Personal information
- Full name: Kordell Devone Samuel
- Date of birth: 28 February 1985 (age 40)
- Place of birth: Trinidad and Tobago
- Height: 1.86 m (6 ft 1 in)
- Position(s): Striker, winger

Youth career
- Caledonia AIA

Senior career*
- Years: Team / Apps / (Gls)
- 2005–2006: North East Stars F.C.
- 2006–2008: Joe Public
- 2008–2011: Caledonia AIA
- 2011: Brooklyn Italians / 10 / (9)
- 2011–2013: PDRM FA / 33 / (10)
- 2013–2014: Nakhon Pathom United / 17 / (1)
- 2015: Pasaquina / 14 / (2)
- 2015–2016: Chalatenango / 36 / (2)
- 2016: Morvant Caledonia United / 15 / (6)
- 2017: North East Stars F.C. / 10 / (7)
- 2018: United Victory / 30 / (20)
- 2019: Broncos del Sur / 10 / (8)
- 2020: North East Stars F.C. / 11 / (7)
- 2021: T.C. Sports Club / 15 / (8)

International career
- 2004–2005: Trinidad and Tobago U20 / 9 / (5)

= Kordell Samuel =

Trinidadian footballer (born 1985)

Kordell Devone Samuel (born 28 February 1985) is a Trinidadian former professional footballer who played as a striker or winger.

==Career==
Kordell Samuel was born in Trinidad and Tobago. He started his career in the TT Pro League at a young age playing for clubs such as Caledonia AIA, North East Stars, and Joe Public

In 2012–2013, Samuel signed with PDRM FA in the Malaysia Premier League, and later on transferred to Nakhon Pathom United for the 2013–14 season in the Thai Division 1 League.

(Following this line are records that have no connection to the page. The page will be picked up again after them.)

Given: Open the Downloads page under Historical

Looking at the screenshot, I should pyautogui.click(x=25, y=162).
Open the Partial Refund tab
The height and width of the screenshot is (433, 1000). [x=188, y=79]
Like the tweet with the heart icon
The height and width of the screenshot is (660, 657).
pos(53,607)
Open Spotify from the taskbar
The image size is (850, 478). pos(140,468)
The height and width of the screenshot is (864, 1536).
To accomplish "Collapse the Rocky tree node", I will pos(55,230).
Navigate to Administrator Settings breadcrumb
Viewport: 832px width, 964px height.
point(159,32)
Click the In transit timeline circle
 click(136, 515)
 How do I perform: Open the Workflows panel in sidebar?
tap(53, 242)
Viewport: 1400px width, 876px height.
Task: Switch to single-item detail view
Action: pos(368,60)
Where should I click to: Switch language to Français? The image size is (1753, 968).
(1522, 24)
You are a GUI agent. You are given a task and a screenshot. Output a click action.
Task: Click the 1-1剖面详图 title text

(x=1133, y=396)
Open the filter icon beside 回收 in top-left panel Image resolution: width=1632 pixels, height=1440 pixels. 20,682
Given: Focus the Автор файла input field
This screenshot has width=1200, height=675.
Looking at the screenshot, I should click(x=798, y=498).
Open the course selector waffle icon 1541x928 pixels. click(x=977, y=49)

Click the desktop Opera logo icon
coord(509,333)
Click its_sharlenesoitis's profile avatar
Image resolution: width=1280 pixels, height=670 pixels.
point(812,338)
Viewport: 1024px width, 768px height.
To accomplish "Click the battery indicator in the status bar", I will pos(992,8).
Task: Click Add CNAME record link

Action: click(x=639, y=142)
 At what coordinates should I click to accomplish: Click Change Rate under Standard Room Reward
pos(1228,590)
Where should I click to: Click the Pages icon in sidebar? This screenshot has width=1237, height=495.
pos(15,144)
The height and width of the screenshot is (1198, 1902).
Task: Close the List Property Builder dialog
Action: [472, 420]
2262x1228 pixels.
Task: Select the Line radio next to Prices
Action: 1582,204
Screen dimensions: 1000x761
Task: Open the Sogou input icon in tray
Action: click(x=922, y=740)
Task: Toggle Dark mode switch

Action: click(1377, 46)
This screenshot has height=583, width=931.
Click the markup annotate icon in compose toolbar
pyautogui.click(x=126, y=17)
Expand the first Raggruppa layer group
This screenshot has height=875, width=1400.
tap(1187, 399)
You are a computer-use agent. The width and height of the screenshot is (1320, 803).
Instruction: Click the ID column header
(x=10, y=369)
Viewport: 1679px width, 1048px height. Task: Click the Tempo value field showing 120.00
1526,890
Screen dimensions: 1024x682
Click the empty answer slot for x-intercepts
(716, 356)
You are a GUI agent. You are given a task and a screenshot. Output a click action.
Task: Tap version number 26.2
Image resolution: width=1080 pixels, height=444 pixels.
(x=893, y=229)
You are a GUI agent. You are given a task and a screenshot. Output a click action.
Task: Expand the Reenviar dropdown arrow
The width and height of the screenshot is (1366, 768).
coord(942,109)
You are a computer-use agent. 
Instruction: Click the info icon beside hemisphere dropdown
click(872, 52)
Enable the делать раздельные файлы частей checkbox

On 17 January 2015, Samuel signed a one–year contract with Salvadoran Primera División side Pasaquina. He debuted with C.D. Pasaquina on 24 January 2015, playing 90 minutes in a 0–0 against FAS at Estadio Oscar Quiteño. He scored his first goal in Pasaquina's jersey in a 1–0 win over Atlético Marte on 18 February 2015 in Pasaquina.

After his first Clausura season in El Salvador, Samuel transferred to Chalatenango. He scored his first goal for Chalatenango in a 2–1 home win at the 93rd minute vs UES on 19 September 2015.